本文:
今月26日公開の『哀れなるものたち』を観る前に、ヨルゴス・ランティモス監督作品を予習しておくか……ってことでU-NEXTで『聖なる鹿殺し』(2017)を観ました。評判通り面白かった!
あらすじ
心臓外科医のスティーブンは、美しい妻と2人の子どもに恵まれ郊外の豪邸に暮らしていた。しかし、父親を亡くした少年・マーティンを家に招待してから、子どもたちが突然歩けなくなってしまう。スティーブンが迫られる究極の選択とは……。
感想
ちょいちょい出てくるシュールな場面のせいで、胸糞サスペンスなのにむしろ笑わされるっていう不思議な体験をしました。何をしでかすかわからない人間って、道端や電車なんかで出くわしたらまず距離を置いちゃうけれど、こうやって安全な場所から観ていられる映画ってやっぱり最高だな〜と思う。コリン・ファレル演じるヒゲもじゃお医者さんの行動パターンが最後まで読めなさ過ぎて一切退屈を感じない120分でした。

データ:
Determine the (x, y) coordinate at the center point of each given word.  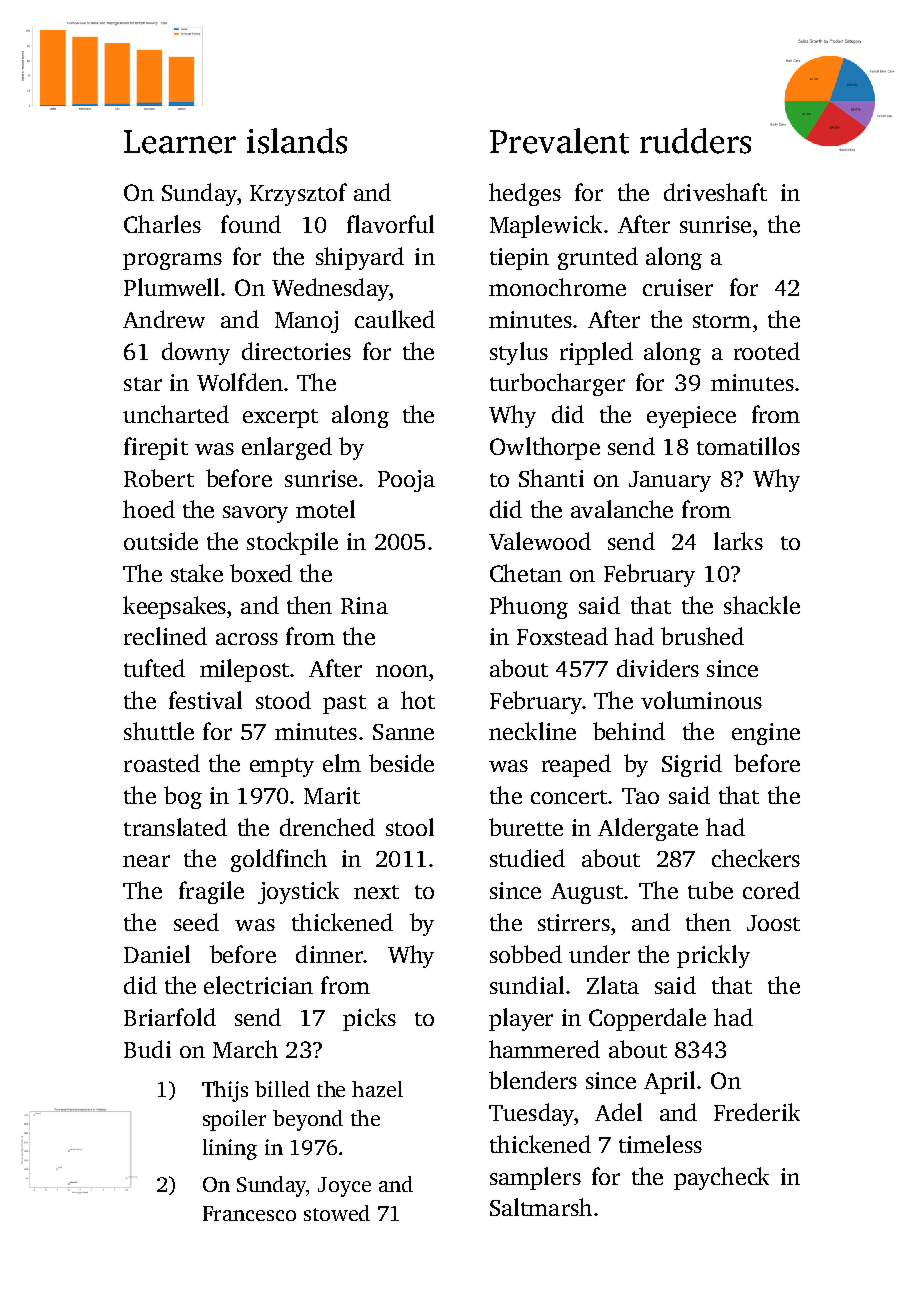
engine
--
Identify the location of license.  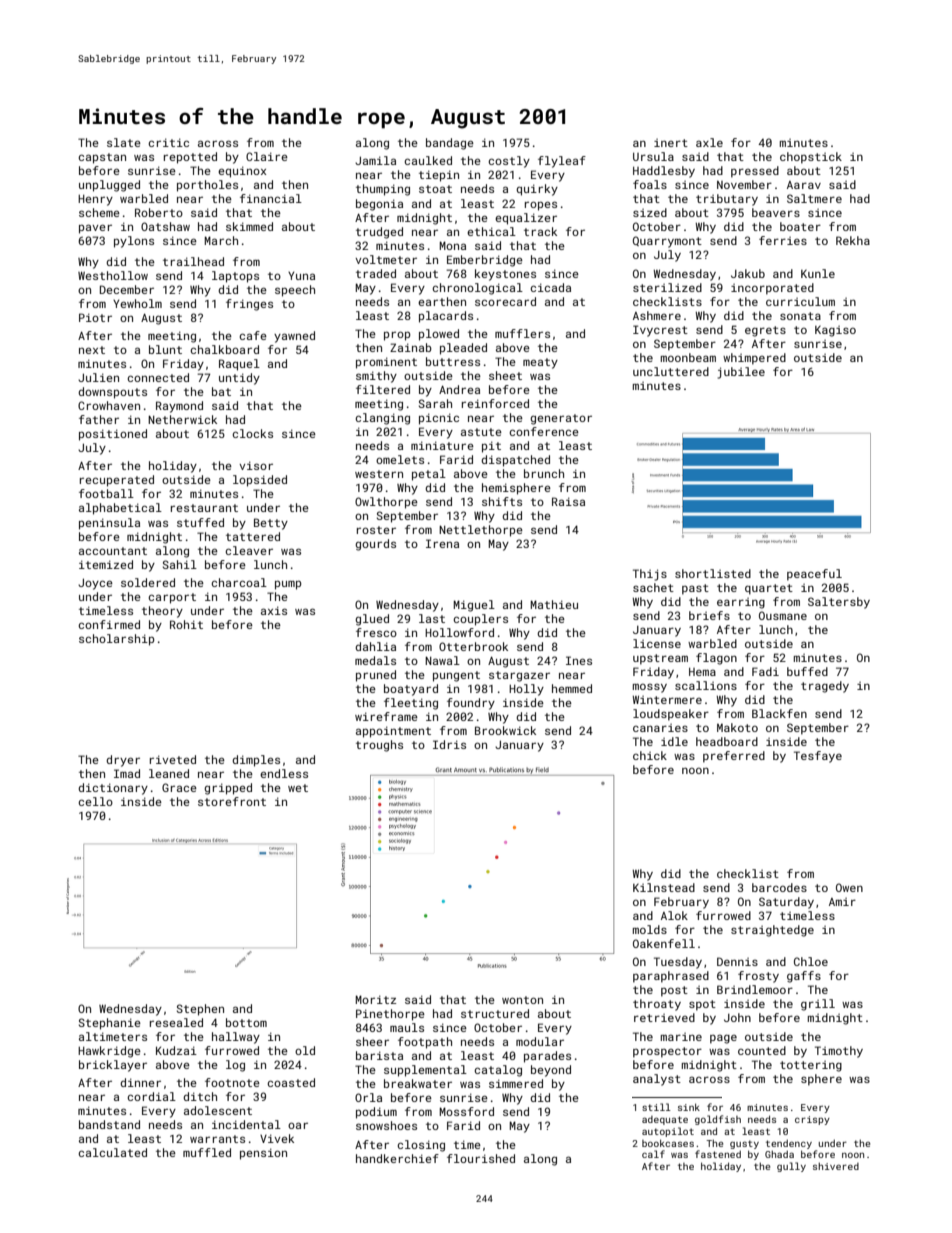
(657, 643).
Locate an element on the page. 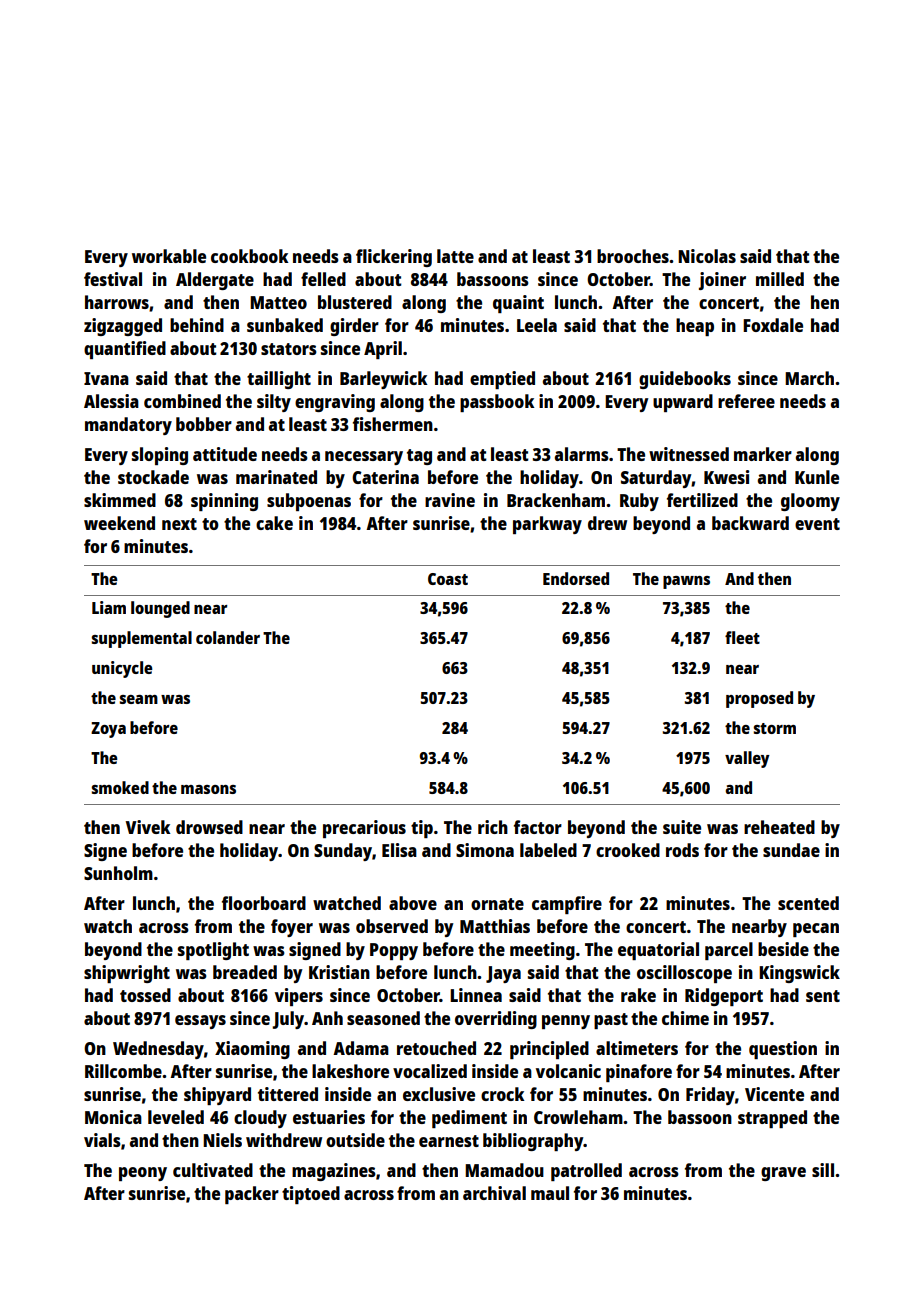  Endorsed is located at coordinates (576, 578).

課題:
#1 次の(a)〜(c)が本文の内容と合っているか、それぞれ「はい」か「いいえ」で答えよ。あわせて、判断の決め手となる本文の語句を一字も変えずに引用すること。(a) 筆者は『聖なる鹿殺し』をU-NEXTで観た。(b) マーティンは母親を亡くした少年である。(c) 筆者は鑑賞中に退屈を感じた。
#2 本文で今月26日公開と書かれている映画の題名は何か。

課題別の解答:
#1
(a) はい。本文に「U-NEXTで『聖なる鹿殺し』(2017)を観ました」とある。
(b) いいえ。本文には「父親を亡くした少年・マーティン」とある。
(c) いいえ。本文には「一切退屈を感じない120分でした」とある。

#2 『哀れなるものたち』である。